— What you will do —
The expected output is the full set of entries, printed exactly, without pictures.

── Given information ──

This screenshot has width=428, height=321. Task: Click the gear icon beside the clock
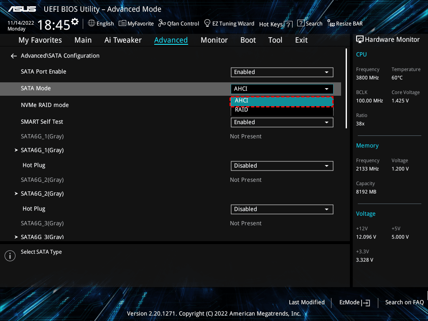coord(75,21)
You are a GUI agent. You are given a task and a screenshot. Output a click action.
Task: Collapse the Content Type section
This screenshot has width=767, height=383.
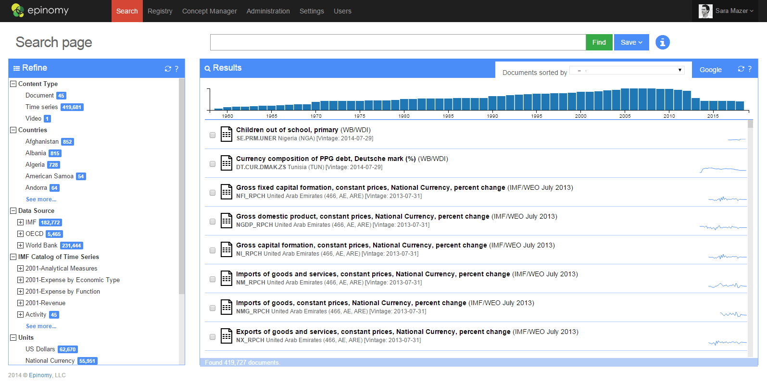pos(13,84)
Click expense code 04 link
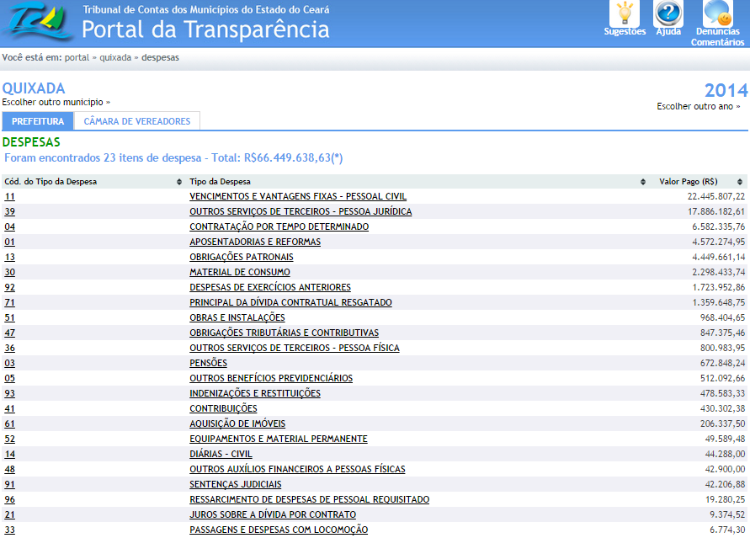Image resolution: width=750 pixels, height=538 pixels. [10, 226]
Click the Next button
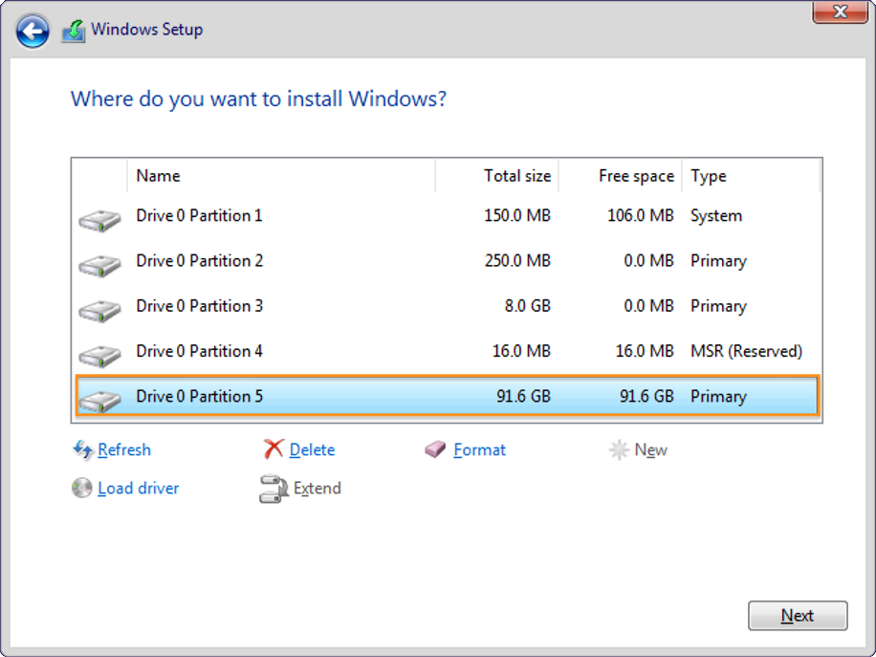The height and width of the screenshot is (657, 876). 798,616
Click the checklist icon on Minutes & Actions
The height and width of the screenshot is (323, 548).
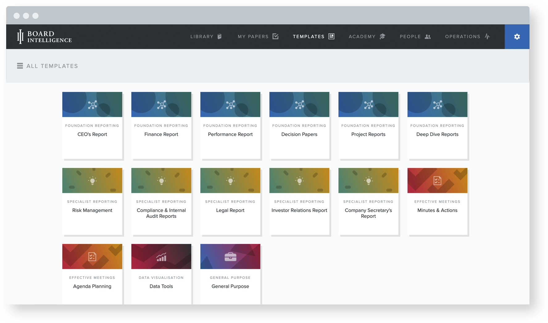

───

— Response to this task —
This screenshot has width=428, height=321. Task: Click the gear icon beside the clock
coord(75,21)
You are a GUI agent. You are given a task and a screenshot. Output a click action.
Task: Collapse the Content Type section
This screenshot has width=767, height=383.
pos(13,84)
Click expense code 04 link
Image resolution: width=750 pixels, height=538 pixels. [10, 226]
Click the Next button
The height and width of the screenshot is (657, 876). 798,616
Click the checklist icon on Minutes & Actions
The height and width of the screenshot is (323, 548).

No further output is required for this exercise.